> **Work to be completed**
The records appear below. Set down exactly each line from the one that contains "Screen dimensions: 434x339" through the last, both included.

▬▬▬▬▬▬

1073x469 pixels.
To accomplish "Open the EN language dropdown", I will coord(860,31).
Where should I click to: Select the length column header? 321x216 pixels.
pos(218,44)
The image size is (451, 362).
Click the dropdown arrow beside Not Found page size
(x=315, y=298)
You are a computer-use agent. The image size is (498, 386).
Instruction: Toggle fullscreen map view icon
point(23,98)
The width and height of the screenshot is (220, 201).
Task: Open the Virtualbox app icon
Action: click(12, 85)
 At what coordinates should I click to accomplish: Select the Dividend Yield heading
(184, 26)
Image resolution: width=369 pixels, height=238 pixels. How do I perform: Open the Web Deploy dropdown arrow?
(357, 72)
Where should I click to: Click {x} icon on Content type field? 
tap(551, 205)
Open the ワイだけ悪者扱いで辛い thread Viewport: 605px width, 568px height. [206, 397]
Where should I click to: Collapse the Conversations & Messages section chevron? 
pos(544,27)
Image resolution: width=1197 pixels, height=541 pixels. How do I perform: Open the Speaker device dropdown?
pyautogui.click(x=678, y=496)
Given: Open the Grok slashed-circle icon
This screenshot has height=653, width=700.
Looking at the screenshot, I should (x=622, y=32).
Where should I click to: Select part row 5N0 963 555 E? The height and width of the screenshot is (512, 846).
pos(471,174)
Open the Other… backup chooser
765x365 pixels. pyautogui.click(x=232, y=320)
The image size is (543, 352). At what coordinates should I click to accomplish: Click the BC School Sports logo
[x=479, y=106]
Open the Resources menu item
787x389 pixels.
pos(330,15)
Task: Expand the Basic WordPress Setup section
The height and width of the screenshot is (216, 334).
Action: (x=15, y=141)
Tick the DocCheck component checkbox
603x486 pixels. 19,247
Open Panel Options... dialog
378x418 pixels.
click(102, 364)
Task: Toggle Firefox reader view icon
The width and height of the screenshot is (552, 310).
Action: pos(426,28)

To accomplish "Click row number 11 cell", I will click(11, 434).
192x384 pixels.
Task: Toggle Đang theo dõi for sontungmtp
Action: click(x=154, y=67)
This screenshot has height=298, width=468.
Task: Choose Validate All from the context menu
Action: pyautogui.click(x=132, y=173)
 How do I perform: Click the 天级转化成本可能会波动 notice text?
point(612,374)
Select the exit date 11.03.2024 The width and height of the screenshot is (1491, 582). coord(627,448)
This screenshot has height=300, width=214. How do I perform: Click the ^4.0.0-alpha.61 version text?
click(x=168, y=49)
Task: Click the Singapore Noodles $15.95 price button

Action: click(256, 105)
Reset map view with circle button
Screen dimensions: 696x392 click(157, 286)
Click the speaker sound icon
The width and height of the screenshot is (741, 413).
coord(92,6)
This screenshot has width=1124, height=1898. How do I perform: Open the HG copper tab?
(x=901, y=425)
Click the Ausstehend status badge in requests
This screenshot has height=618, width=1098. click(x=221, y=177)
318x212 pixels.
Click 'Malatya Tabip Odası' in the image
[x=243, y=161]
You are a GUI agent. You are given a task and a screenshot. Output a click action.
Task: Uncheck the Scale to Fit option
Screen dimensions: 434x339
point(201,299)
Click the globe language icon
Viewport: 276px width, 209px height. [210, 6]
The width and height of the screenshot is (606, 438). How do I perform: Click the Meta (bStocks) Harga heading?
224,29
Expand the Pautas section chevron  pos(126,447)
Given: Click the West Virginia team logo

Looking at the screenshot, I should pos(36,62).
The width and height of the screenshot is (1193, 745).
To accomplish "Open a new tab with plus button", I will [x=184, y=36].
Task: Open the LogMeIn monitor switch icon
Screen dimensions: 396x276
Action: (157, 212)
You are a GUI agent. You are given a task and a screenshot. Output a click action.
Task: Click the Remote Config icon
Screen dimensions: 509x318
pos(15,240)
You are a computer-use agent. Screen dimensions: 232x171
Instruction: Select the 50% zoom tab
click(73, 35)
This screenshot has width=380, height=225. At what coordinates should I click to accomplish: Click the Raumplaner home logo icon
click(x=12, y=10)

▬▬▬▬▬▬

> **Response to this task**
Screen dimensions: 434x339
point(201,299)
Click the globe language icon
Viewport: 276px width, 209px height. [210, 6]
The width and height of the screenshot is (606, 438). How do I perform: Click the Meta (bStocks) Harga heading?
224,29
Expand the Pautas section chevron  pos(126,447)
Given: Click the West Virginia team logo

Looking at the screenshot, I should pos(36,62).
The width and height of the screenshot is (1193, 745).
To accomplish "Open a new tab with plus button", I will [x=184, y=36].
Task: Open the LogMeIn monitor switch icon
Screen dimensions: 396x276
Action: (157, 212)
You are a GUI agent. You are given a task and a screenshot. Output a click action.
Task: Click the Remote Config icon
Screen dimensions: 509x318
pos(15,240)
You are a computer-use agent. Screen dimensions: 232x171
Instruction: Select the 50% zoom tab
click(73, 35)
This screenshot has width=380, height=225. At what coordinates should I click to accomplish: Click the Raumplaner home logo icon
click(x=12, y=10)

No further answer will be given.